あの文章にこもる祖国へよせる僕の愛情や、あれを書かずにいられなかった情熱を読みとることができないとは、白井先生が頃日書く意味もない駄文ばかり書いてるせいなのである。
いったいに文学の反語性に味読の及ばぬ識見低俗なヤカラが文学を批評するというのが間違っている。僕の「堕落論」その他のエッセイにしても、小説にしても、その反語にこもる正しい意味を理解し得ずに、軽率な判読断定を下すから、読者に誤読のお手本を与えているようなものである。
本名では愚かしいソラゴトしか書けず、匿名でしか本音の吐けぬ文学者などというものはない。
僕には匿名の必要はない。いつでも本音を吐き、ギリギリのことを言ってるからだ。だから、また、ぼくの本音は文学の本質的なものであり、単なる中傷のケチくさい汚らしさはないのである。

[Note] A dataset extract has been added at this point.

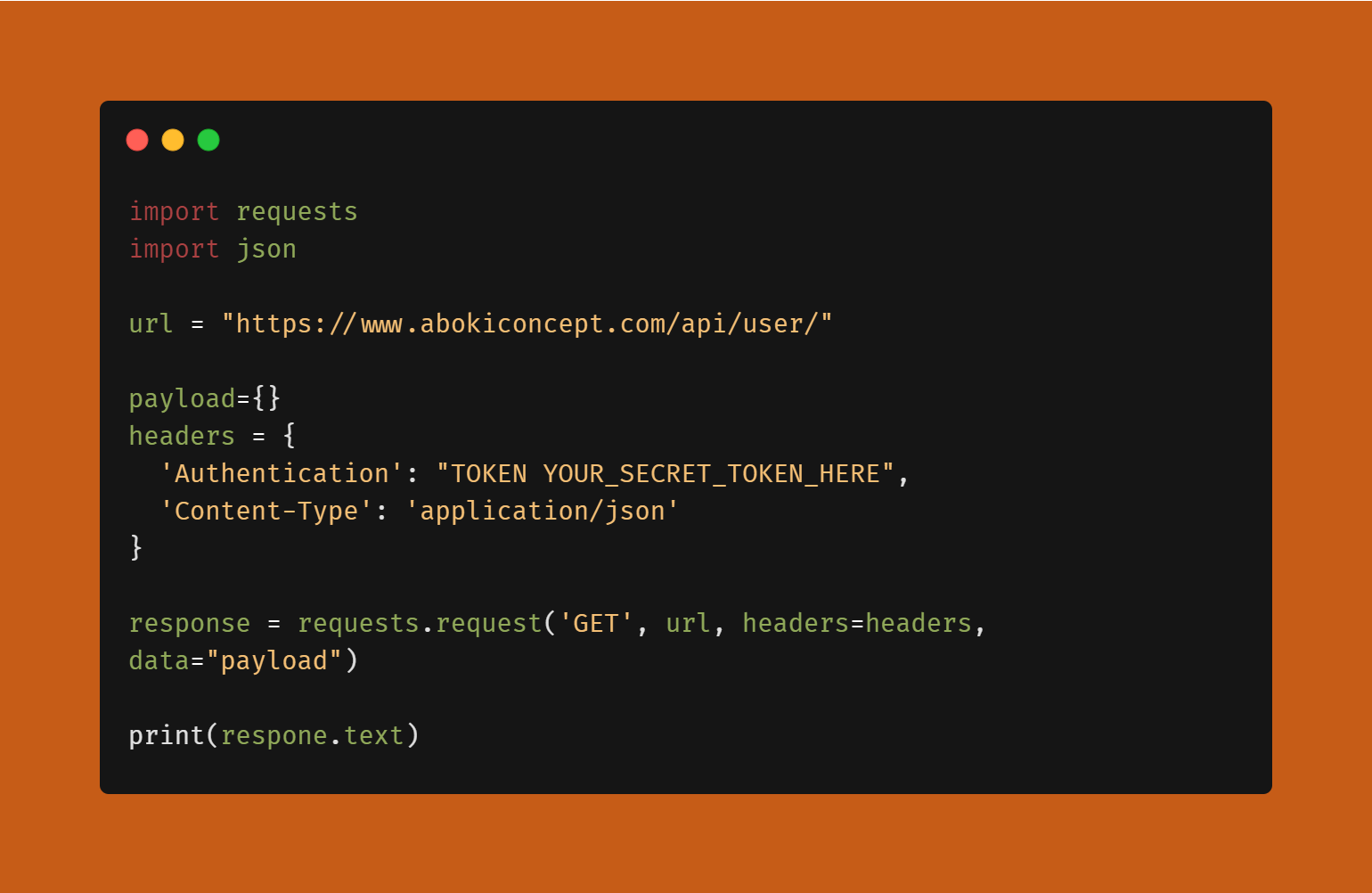The image size is (1372, 893).
Task: Click the abokiconcept.com API URL string
Action: pyautogui.click(x=527, y=324)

白井明先生も、本名で本音を吐くことを学びたまえ。本名で、君のケチ、アサマシサ、をさらけだすことの苦痛に堪えて、その争いの嵐の中で自分を育てたまえ。さすれば、文学の本質にも、やがて近づきうるであろう。
「天皇陛下にさゝぐる言葉」にこもる大いなる愛情もやみがたい情熱も、君の目には逆の意味にうつるのも、きわめて当然なことである。しかし、こういう愚にもつかない批評でもそれが君の本音なら仕方がないから、せめて本名で書かれんことを。さすれば、進歩はありうるであろう。